Foundations of a healthy marriage

Do you know how a house is structured? Do you know the process for building a house? A house is made of several parts, each is important and has a specific role. Did you know that a marriage is built the same way as a house? Let’s see how to build a healthy marriage.

Foundations of a healthy marriage

A house requires three things: a foundation, walls, and ceiling. The house we are currently living in was built recently. We followed every step of its construction. The foundations, the walls, and the ceiling, everything were done in order, according to the architect’s design. Not following the architect’s plan is certain to lead to failure.

My wife loves decorating the house. She has plants all over the house, as well as mirrors, paintings, figurines, and furniture. But none of that is of any use if the house does not have a solid foundation, walls that resist storms, and a roof that protects everyone inside from inclement weather. Every aspect of the construction has an order and a purpose.

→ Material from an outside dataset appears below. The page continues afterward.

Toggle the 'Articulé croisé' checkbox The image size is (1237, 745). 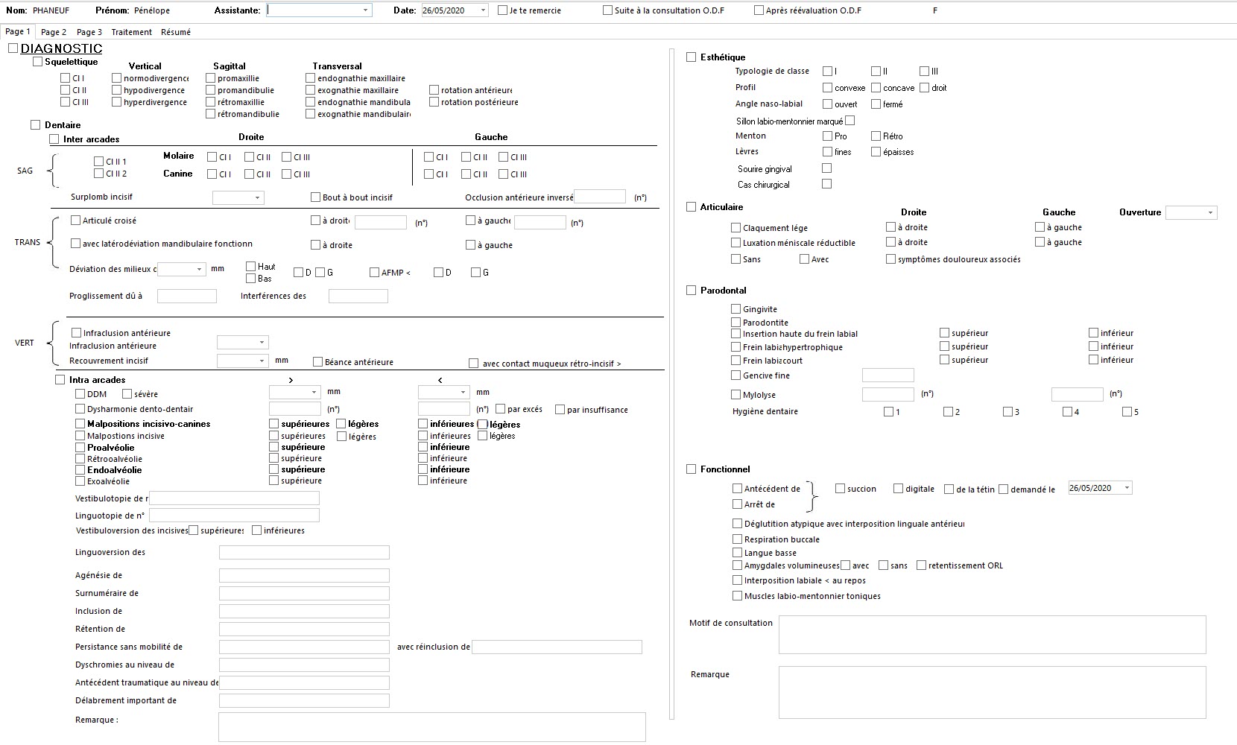tap(75, 220)
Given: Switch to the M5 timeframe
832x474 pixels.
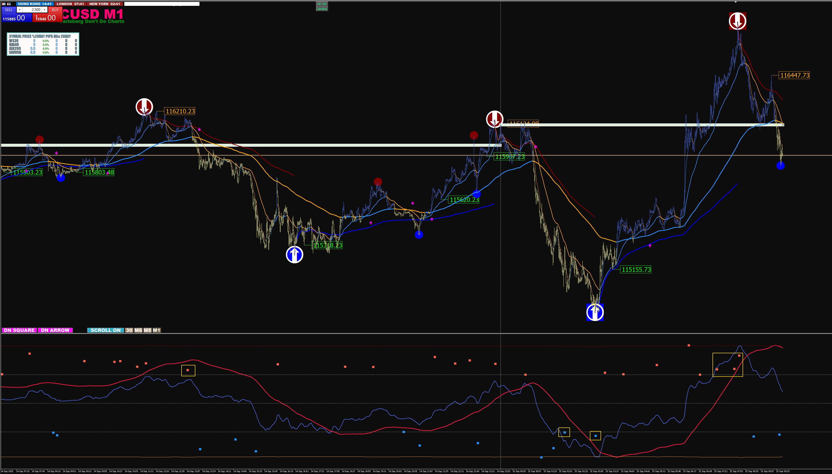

It’s the same in a marriage, which must have a good foundation, a good basis. It must have walls that protect it, and a ceiling. Everything must follow an order. Many people get married and believe that making love all day is enough and everything else in the marriage will work out just fine.

I have met men who have told me, “If my wife cooks well, that is enough for me.” Others say, “If she has a nice body, that is all I need.” This is like saying, “if my house has nice decorations, that is enough,” or, “if it has the right furniture, that is enough.” It is pointless to have decorations, furniture, flowers, or expensive items if the house does not have a good foundation and has not been built correctly. When the storms arrive, everything will collapse.

The Book of Matthew describes Jesus speaking about two builders: the one who built on rock and the one who built on sand.

What is building on the sand when it comes to marriage?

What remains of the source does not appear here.